WHAT THE TASK REQUIRES:
Word for word, quote the lines from the one containing "You are a GUI" to the end of the entries below, including both. Leave pictures out.

--- GIVEN RECORDS Enclosed Below ---

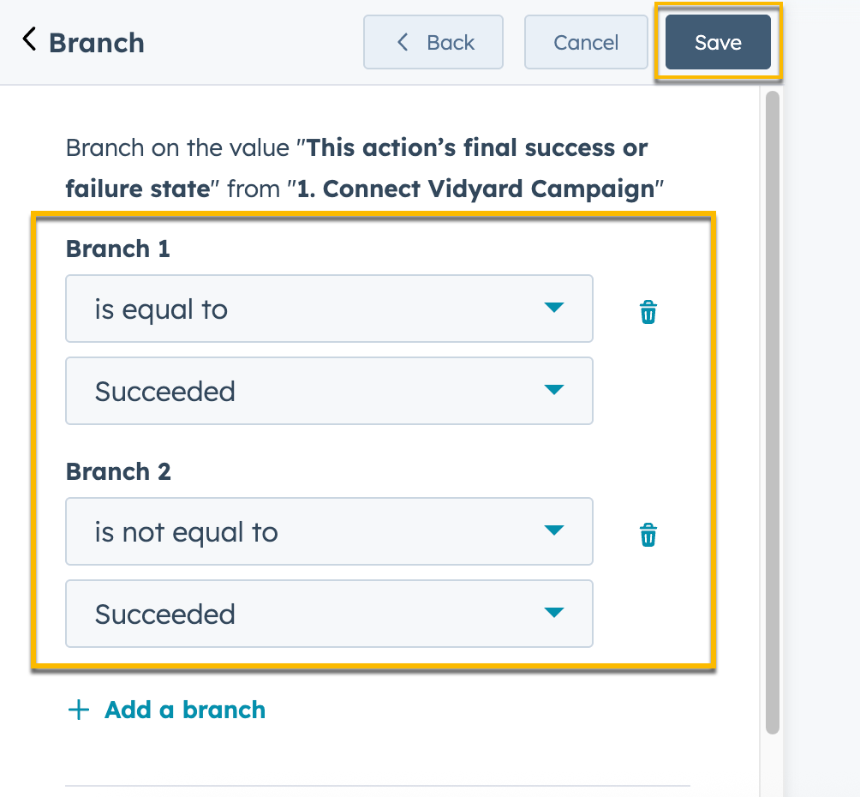Go back using the Back button
Screen dimensions: 860x797
433,42
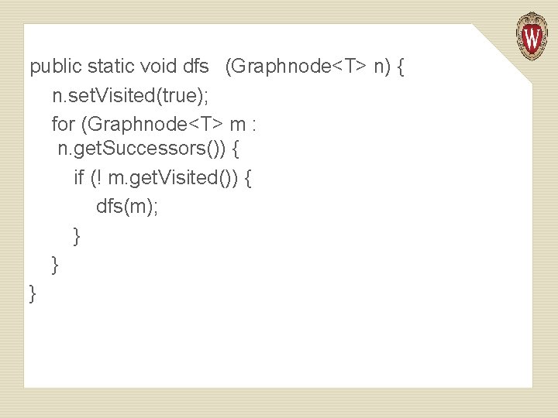558x418 pixels.
Task: Click the 'if (! m.getVisited()) {' line
Action: click(x=163, y=178)
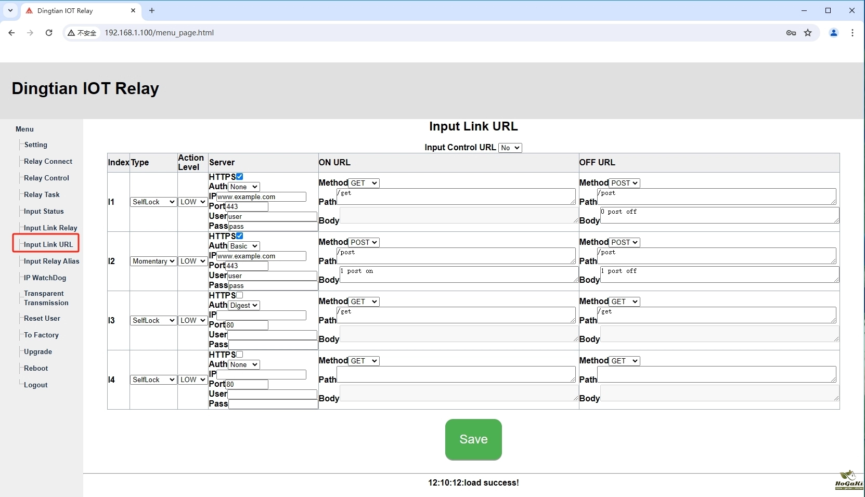Image resolution: width=865 pixels, height=497 pixels.
Task: Enable HTTPS checkbox for input I3
Action: point(240,295)
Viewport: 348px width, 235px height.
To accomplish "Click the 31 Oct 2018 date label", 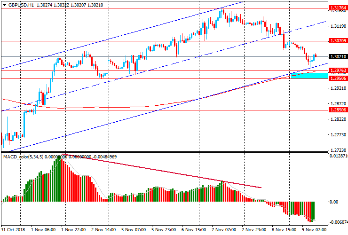I will 13,230.
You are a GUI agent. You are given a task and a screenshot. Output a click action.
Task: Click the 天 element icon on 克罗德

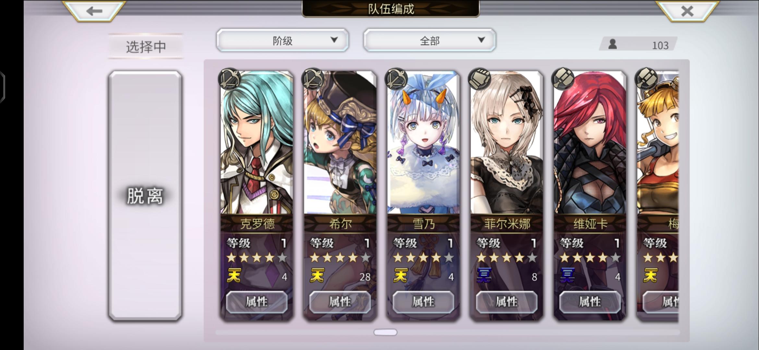click(234, 276)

--- End of Enclosed GIVEN RECORDS ---

ANSWER TO THIS TASK:
You are a GUI agent. You are given a task and a screenshot. Output a click action.
Task: Click the 天 element icon on 克罗德

click(234, 276)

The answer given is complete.